China to limit exports of chipmaking materials
China's commerce ministry has announced that it will exercise control over the exports of certain metals widely utilized in the semiconductor industry. This move represents the latest development in the ongoing trade dispute between Beijing and the United States regarding access to high-tech microchips.
The newly imposed controls, stated by China to be in the interest of national security and protection of its interests, will require exporters to obtain permission before shipping specific gallium and germanium products.
Media reports suggest that the United States is also considering implementing fresh restrictions on the export of high-tech microchips to China. Furthermore, this summer, both the United States and the Netherlands are expected to tighten the sales of chipmaking equipment, aiming to prevent China from enhancing its military capabilities using the technology.

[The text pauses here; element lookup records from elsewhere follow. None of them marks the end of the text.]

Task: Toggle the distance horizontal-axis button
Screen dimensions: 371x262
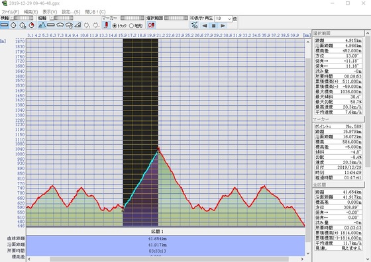Action: click(x=5, y=24)
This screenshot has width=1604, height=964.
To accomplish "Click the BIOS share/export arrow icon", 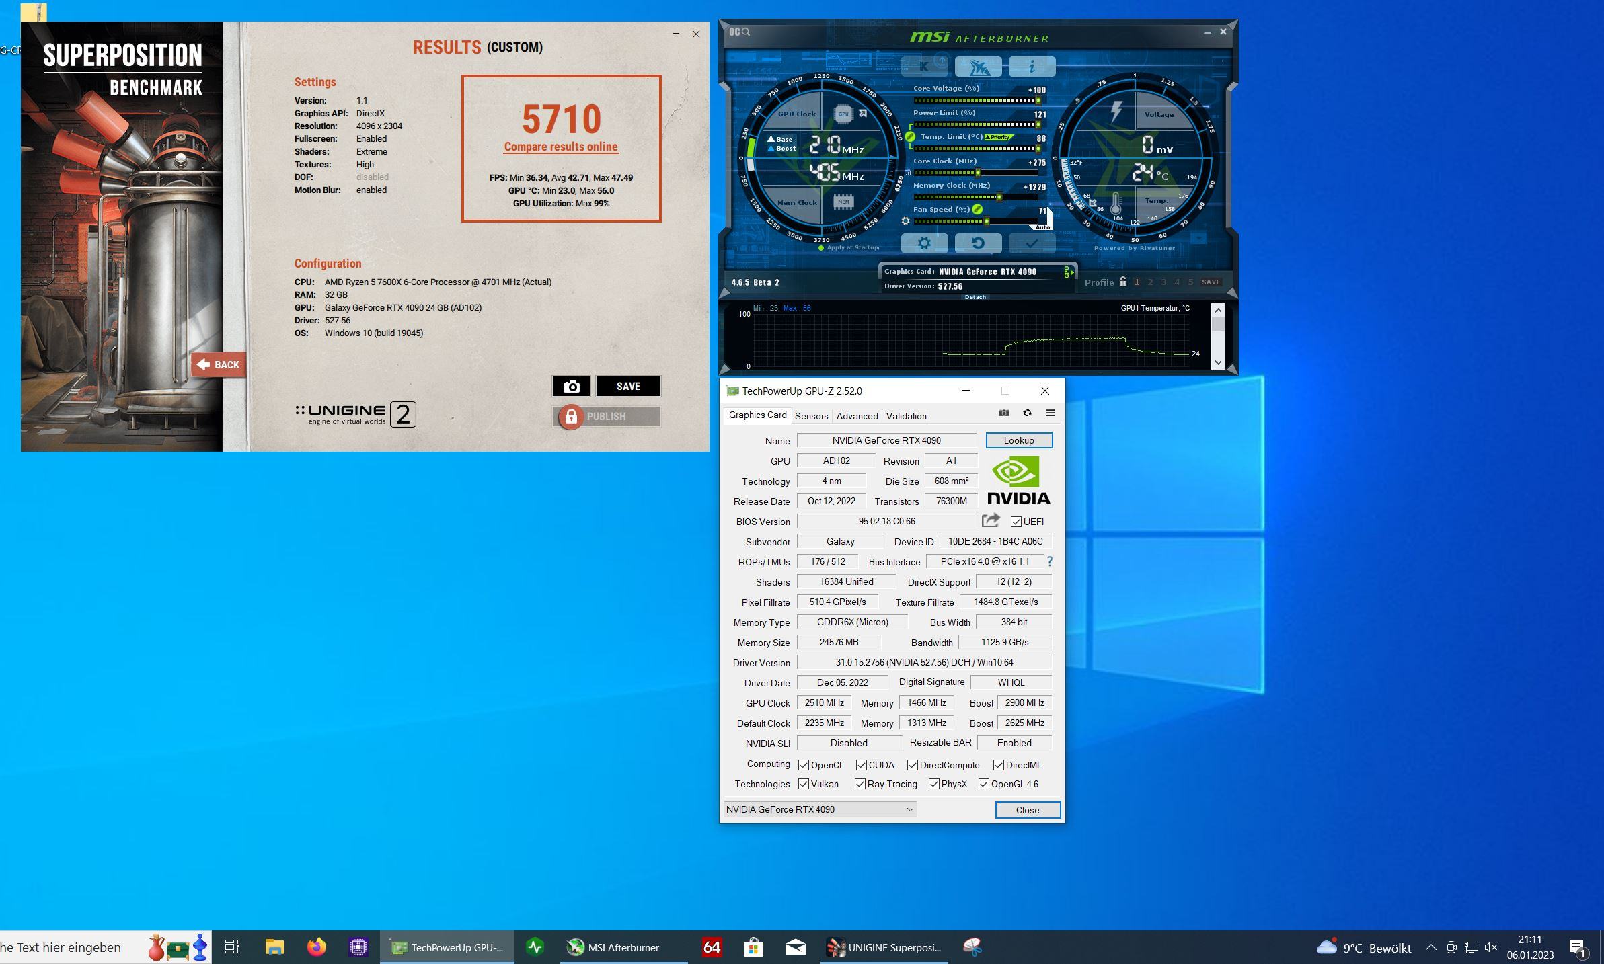I will coord(990,521).
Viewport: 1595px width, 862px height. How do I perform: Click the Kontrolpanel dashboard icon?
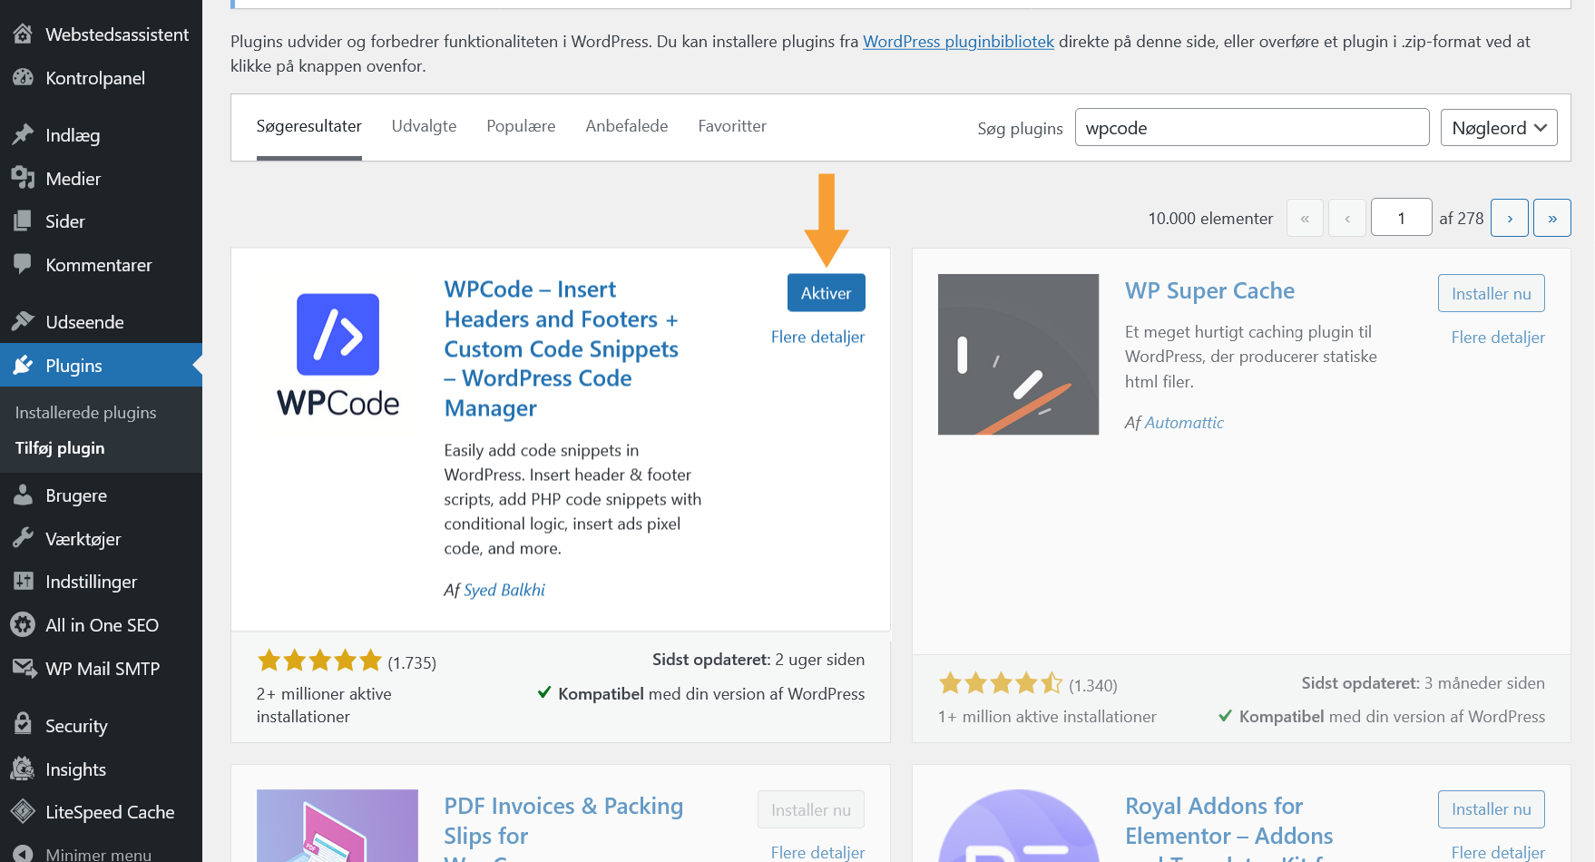[23, 78]
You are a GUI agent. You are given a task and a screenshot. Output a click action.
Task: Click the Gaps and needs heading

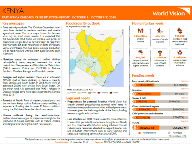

China's export controls, set to take effect on August 1, will encompass eight gallium-related products: gallium antimonide, gallium arsenide, gallium metal, gallium nitride, gallium oxide, gallium phosphide, gallium selenide, and indium gallium arsenide.
Additionally, six germanium products will be subject to these controls: germanium dioxide, germanium epitaxial growth substrate, germanium ingot, germanium metal, germanium tetrachloride, and zinc germanium phosphide.
According to China's commerce ministry, exporters will be required to adhere to specific procedures in order to obtain export licenses. Violators who export these products without permission or exceed the permitted volumes will face penalties, the ministry stated.